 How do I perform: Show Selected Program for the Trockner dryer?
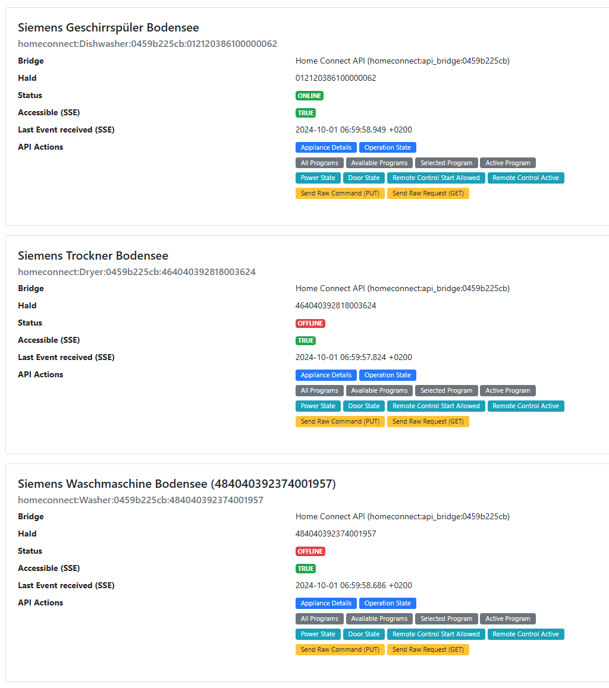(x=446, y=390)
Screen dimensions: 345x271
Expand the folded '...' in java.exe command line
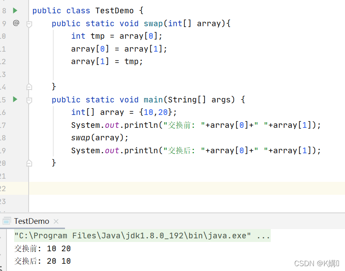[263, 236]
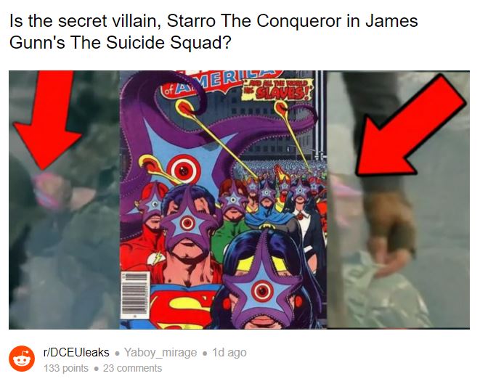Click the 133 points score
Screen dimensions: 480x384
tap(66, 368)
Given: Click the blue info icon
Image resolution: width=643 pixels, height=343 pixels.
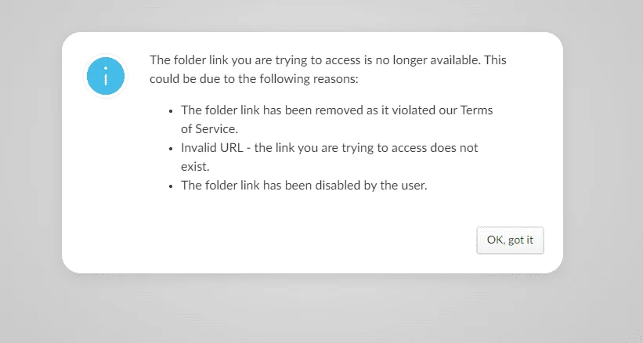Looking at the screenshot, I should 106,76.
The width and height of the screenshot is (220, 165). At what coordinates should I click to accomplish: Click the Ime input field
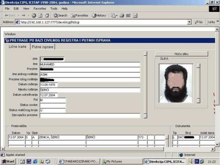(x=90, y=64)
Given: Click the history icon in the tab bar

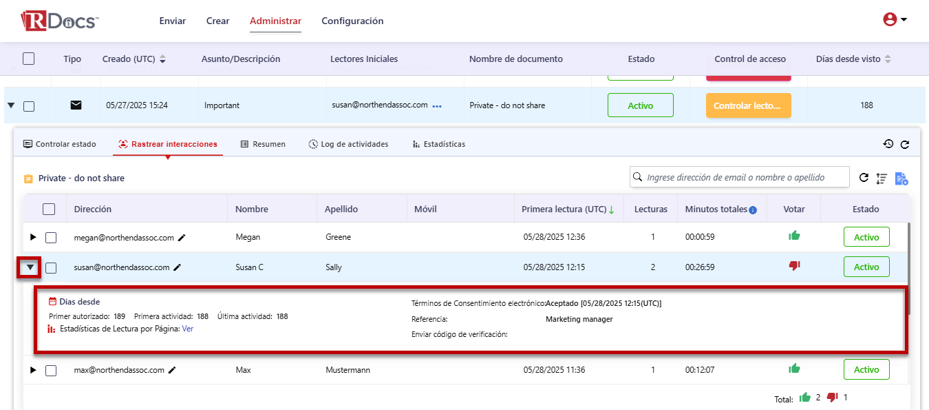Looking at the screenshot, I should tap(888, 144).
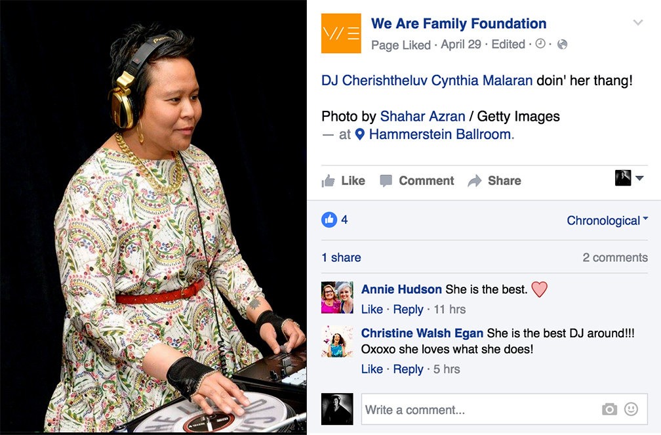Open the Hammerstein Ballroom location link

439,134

################

**Exercise directions**
Without the pictures, copy out all the records above exactly.

**Reply to the task**
 How do I perform: Show Selected Program for the Trockner dryer?
(x=446, y=390)
Screen dimensions: 345x271
Expand the folded '...' in java.exe command line
[263, 236]
Click the 133 points score
Screen dimensions: 480x384
tap(66, 368)
Given: Click the blue info icon
Image resolution: width=643 pixels, height=343 pixels.
Looking at the screenshot, I should 106,76.
The width and height of the screenshot is (220, 165). At what coordinates should I click to accomplish: Click the Ime input field
(x=90, y=64)
Given: Click the history icon in the tab bar

Looking at the screenshot, I should tap(888, 144).
Open the Hammerstein Ballroom location link

439,134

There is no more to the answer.